Eine professionell durchgeführte Anamnese ermöglicht das individuelle Verordnen eines einzigen Medikamentes mit Therapieeffekt und zwar in kleinster Dosis. Aus der Sicht des Patienten ist das Beschwerdebild manchmal verschwommen, "Alles stimmt nicht" gibt er oft an. Der Homöopath braucht aber gewisse Klarheit, um sich für die richtige Verordnung zu entscheiden. Ein großer Vorteil des klassischen Verfahrens ist die Möglichkeit, Menschen mit mehreren Erkrankungen nur ein Arzneimittel zu bekommen. Es ist auch aus der Schulmedizin bekannt, dass je mehr die einzelnen Pillen sind, desto schlechter ist die Compliance. Compliance bedeutet die Bereitschaft, therapeutische Empfehlungen zu befolgen. Auch wenn die Kooperationsbereitschaft des Patienten hoch ist, kann die Handhabung mehrerer gleichzeitiger Therapien erschwert werden, zum Beispiel bei Verwirrzustände.

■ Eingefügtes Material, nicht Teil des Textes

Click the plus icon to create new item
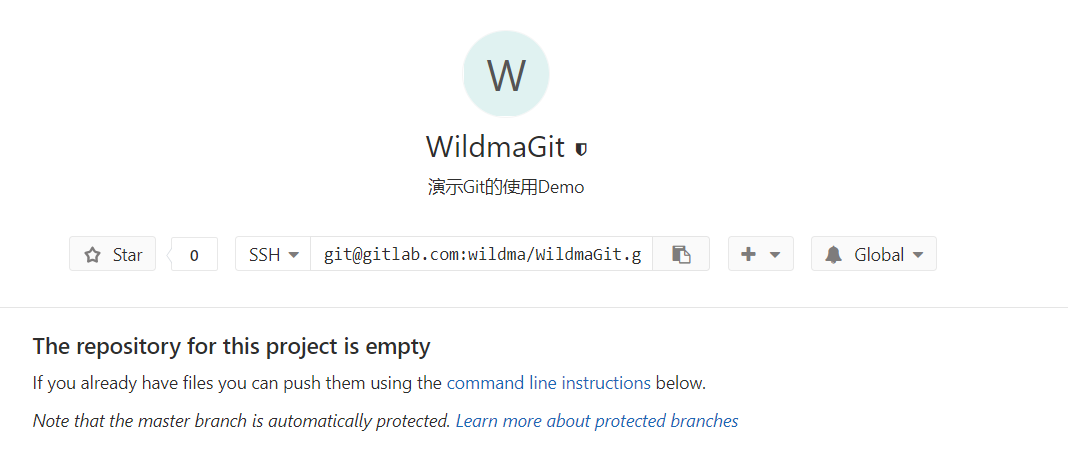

Samuel Hahnemann hat die klassische Homöopathie definiert und eingesetzt: Der Patient muss als Individuum betrachtet und behandelt werden und zwar unter Einbeziehung von seinen psychischen und physischen Lebensbereichen. In der Zwischenzeit haben sich jedoch noch weitere homöopathische Verfahren entwickelt.

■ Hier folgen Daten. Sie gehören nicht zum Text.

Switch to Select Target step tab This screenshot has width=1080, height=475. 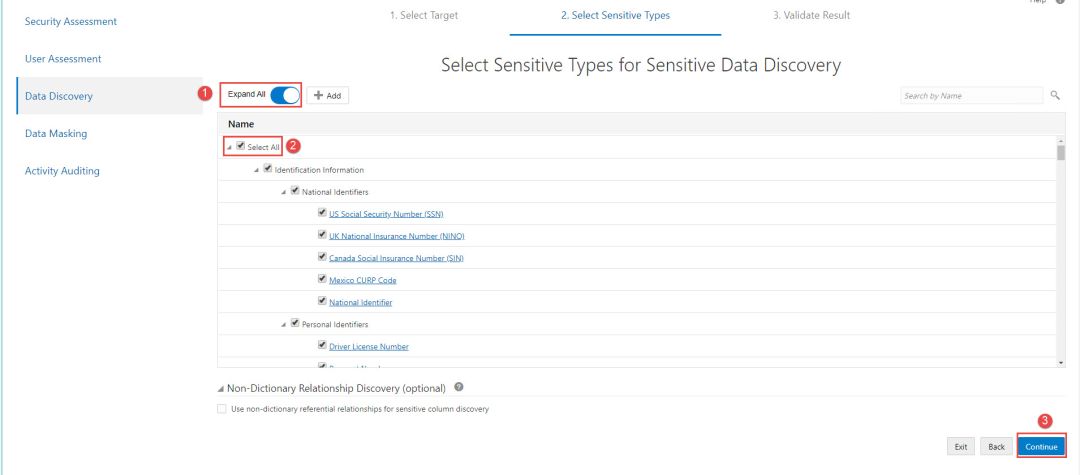click(424, 15)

In der Klinischen Homöopathie werden Medikamente gegen eine bestimmte, vorher diagnostizierte Krankheit verabreicht (Niereninsuffizienz, Arterienverkalkung). Eine Individualisierung des Kranken findet nicht statt. Es wird praxisbezogenes Massenwissen angewendet. In der Komplexmittelhomöopathie werden vorgefertigte homöopathische Gemische gegen ein bestimmtes Symptom (Bluthochdruck, Fieber) benutzt. Auch hier werden die Arzneien nicht hochindividualisiert gewählt.